Ces alliances alterpolitiques n’ont rien à voir avec le politique moderne : il n’y est pas question de donner la citoyenneté ou le droit de vote aux abeilles, mais bien de comprendre et défendre leur rôle dans la fabrique collective du monde commun. Or, aujourd’hui, nous ne pouvons pas penser un projet de société sans une agriculture qui prenne au sérieux le fait que les pollinisateurs comme la faune des sols, et plus largement la biodiversité riche et complexe qui donne sa vitalité et sa résilience à chaque écosystème, jouent un rôle central et irremplaçable dans la fabrication du monde habitable pour tous, humains et non humains. Ils sont pris avec nous dans des alliances vitales que nous ne pouvons plus penser faute de concepts.

Les formes d’agroécologie dont les pratiques culturales favorisent la prospérité des pollinisateurs sauvages en leur sein, comme on l’expérimente concrètement au sein de l’association Réensauvager la ferme, dans la Drôme, à l’opposé des agricultures extractivistes en monoculture dopées aux intrants phytosanitaires qui les détruisent, sont déjà en train de réinventer ces alliances : l’enjeu est de leur donner un nom, une visibilité et une force de traction politique collective, pour faire enfin société avec les formes de vie qui font tenir ce monde debout.

 

Ph. D. : Il me semble qu’une véritable cosmopolitique pourrait commencer par le tissage de solidarités entre des agents humains et autres qu’humains soumis à un même régime de domination. Le cas des motifs et des conséquences de la déforestation de l’Amazonie est, à cet égard, exemplaire. Rappelons d’abord que cette forêt est, en grande partie, anthropogénique, c’est-à-dire que sa composition floristique est le produit des façons culturales et des techniques d’agroforesterie que les Amérindiens ont développées au cours des millénaires.
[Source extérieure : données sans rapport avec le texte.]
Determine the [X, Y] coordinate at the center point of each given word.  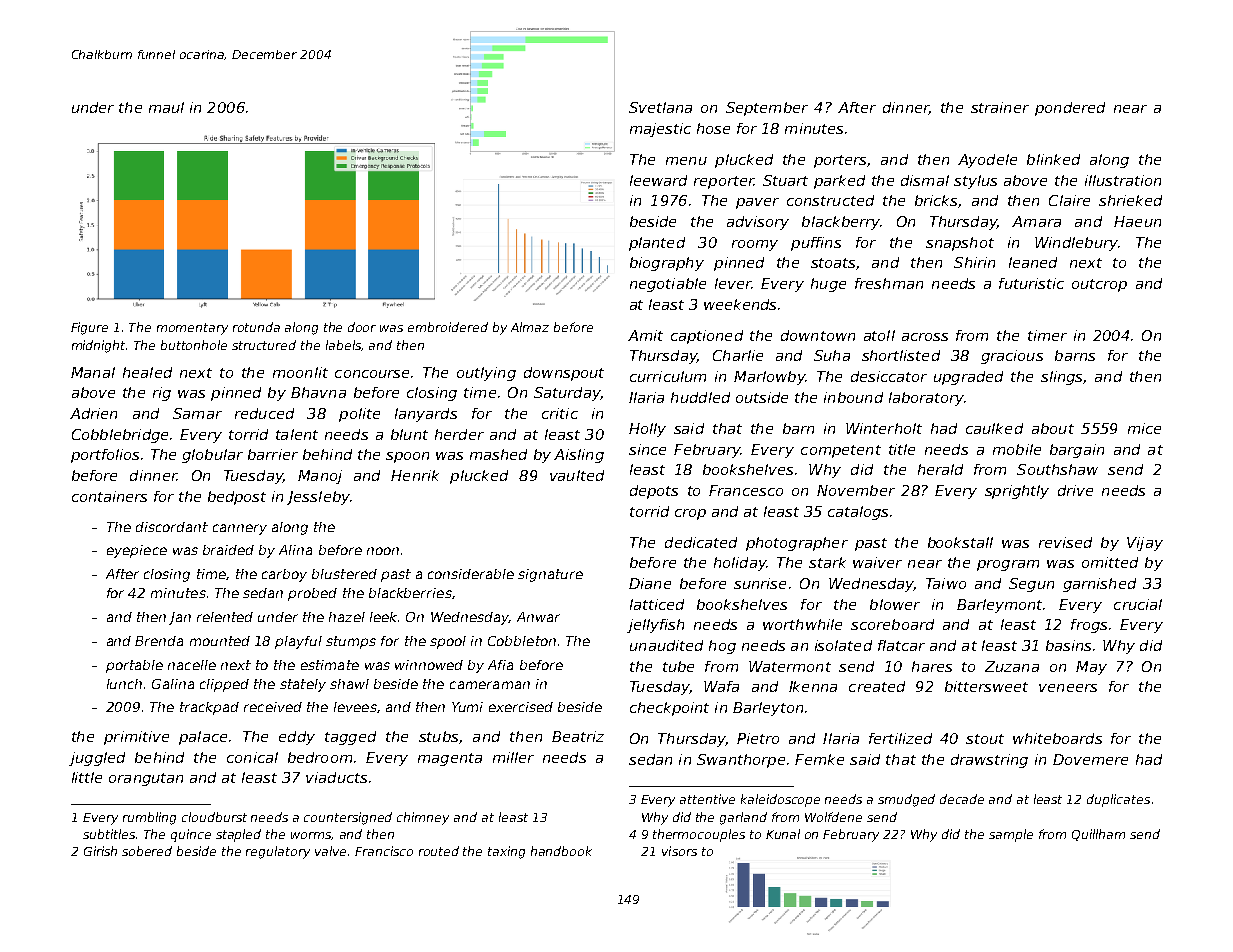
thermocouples [699, 835]
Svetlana [660, 107]
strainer [1000, 107]
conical [252, 757]
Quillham [1098, 835]
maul [166, 107]
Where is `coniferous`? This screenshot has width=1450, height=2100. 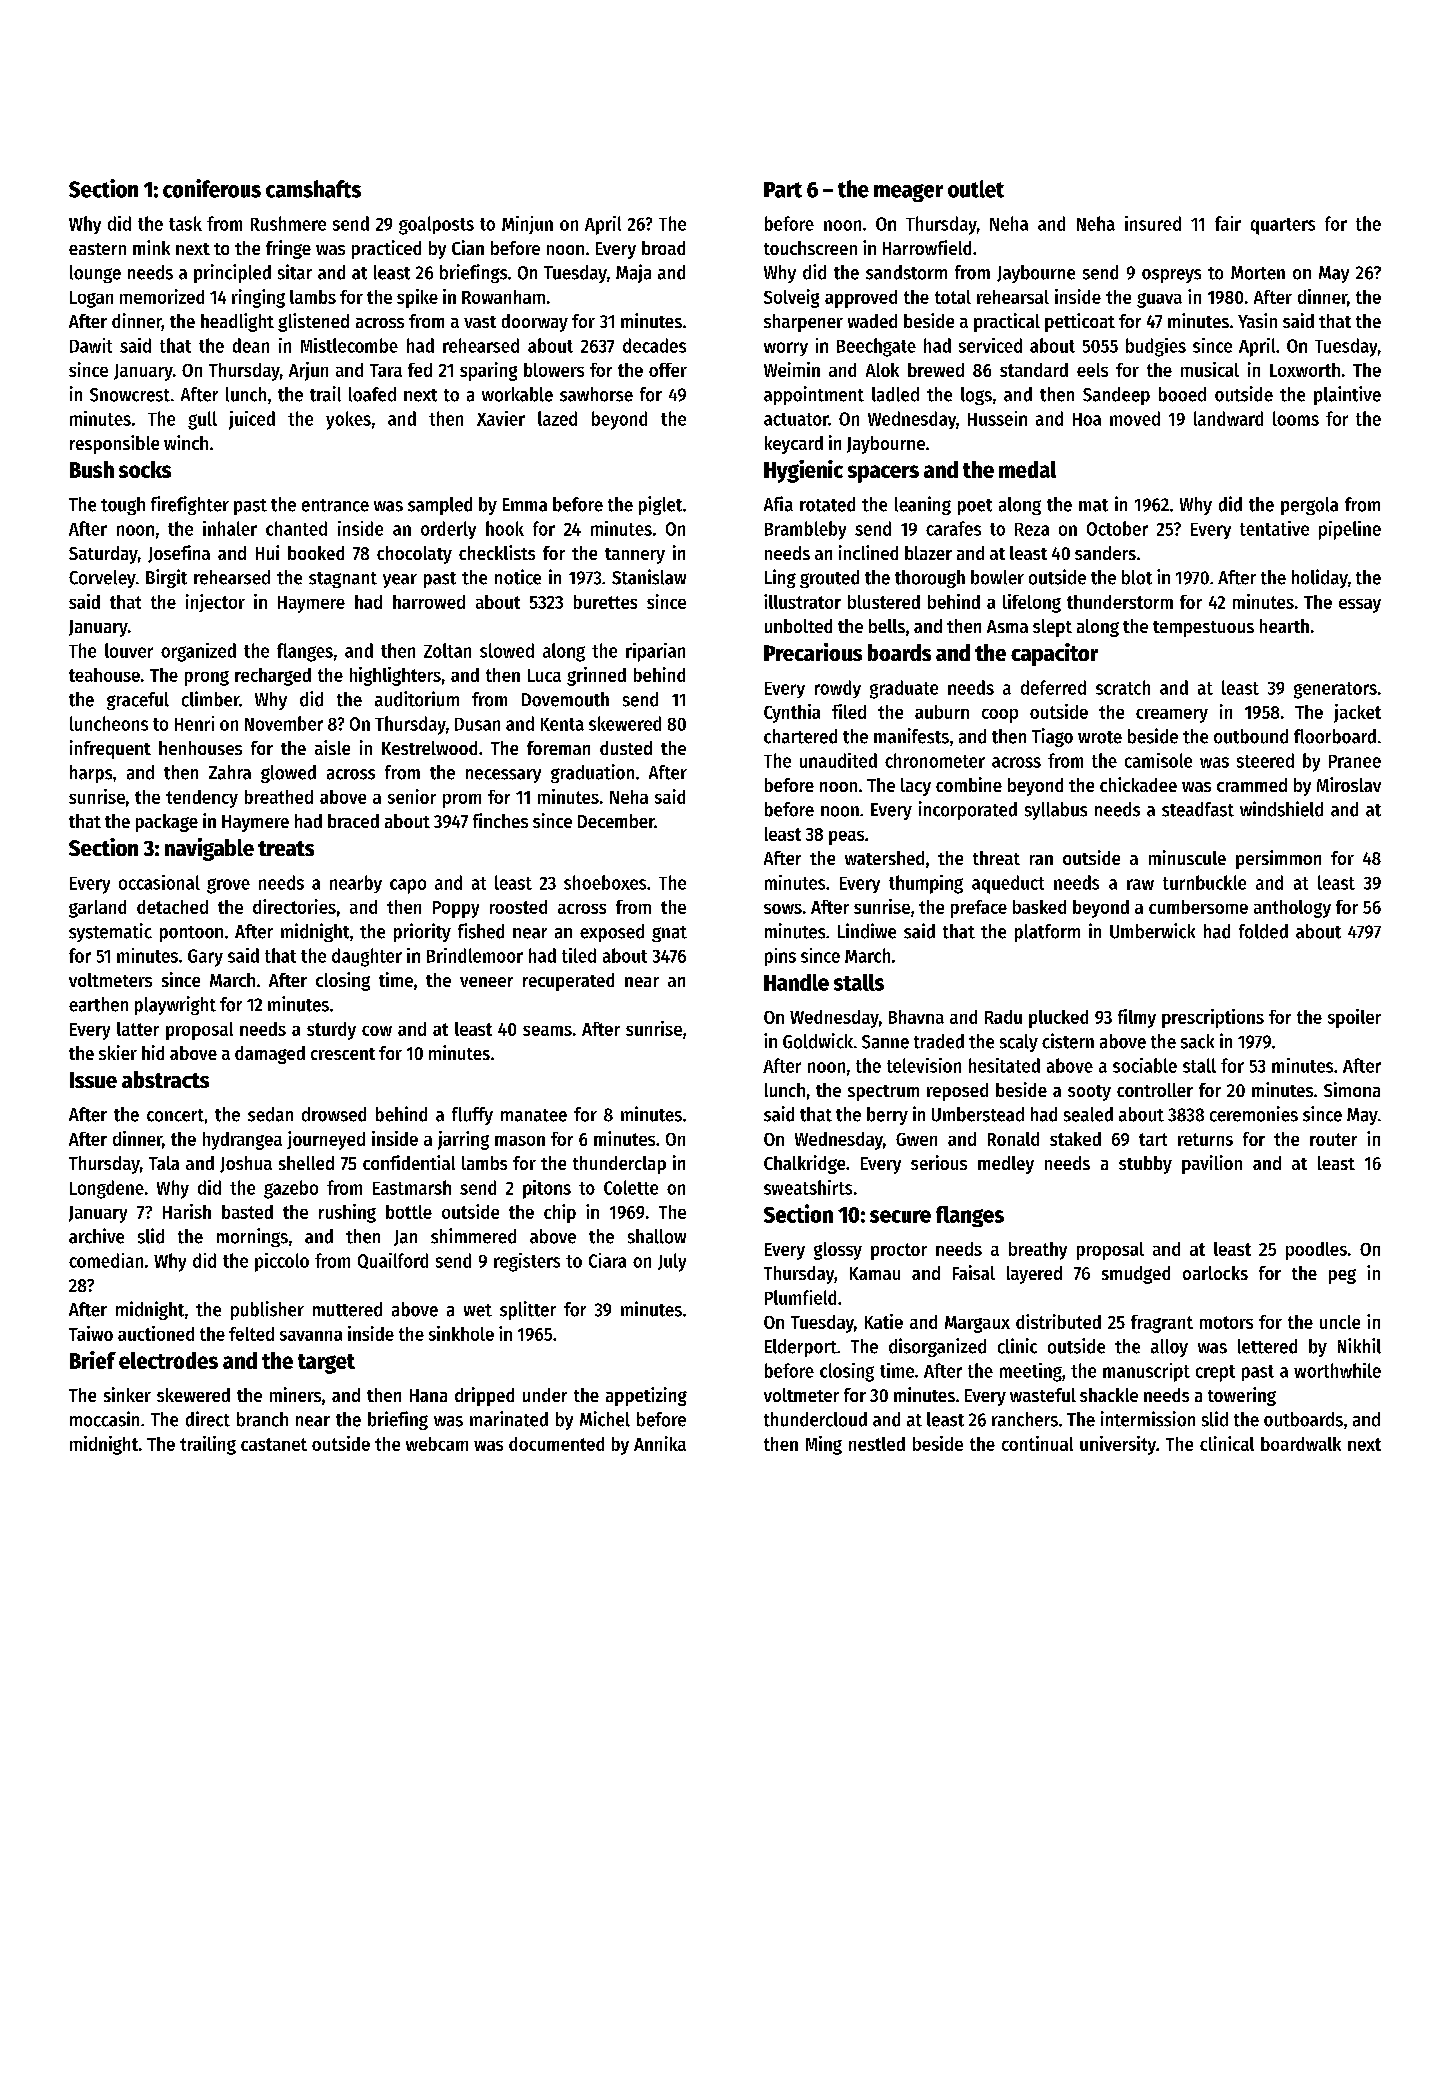
coniferous is located at coordinates (212, 188).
Sa destruction par l’agrobusiness pour y substituer des cultures de soja est donc un crime à la fois contre les populations autochtones, contre l’humanité et contre les milieux de vie.

La chaîne criminelle peut toutefois être mieux particularisée : elle lie comme victimes les Amérindiens du Brésil dépossédés de leur terre au profit de la culture intensive du soja dont on gave les cochons européens, élevés dans des conditions indignes, avec les milieux de vie détruits à la fois par cette monoculture et par l’élevage industriel. On peut parler de « géoclasses » pour ces solidarités embryonnaires ou à construire entre humains et autres qu’humains qui unissent en réseaux les employés des élevages porcins et des abattoirs, les Amérindiens spoliés, les ouvriers agricoles de l’agrobusiness brésilien, les cochons et les tourbières de Bretagne, les écosystèmes amazoniens détruits par le défrichement, les espèces affectées par l’usage massif des herbicides et des intrants dans la culture du soja, ainsi que les organismes perturbés par la prolifération des algues vertes sur le littoral.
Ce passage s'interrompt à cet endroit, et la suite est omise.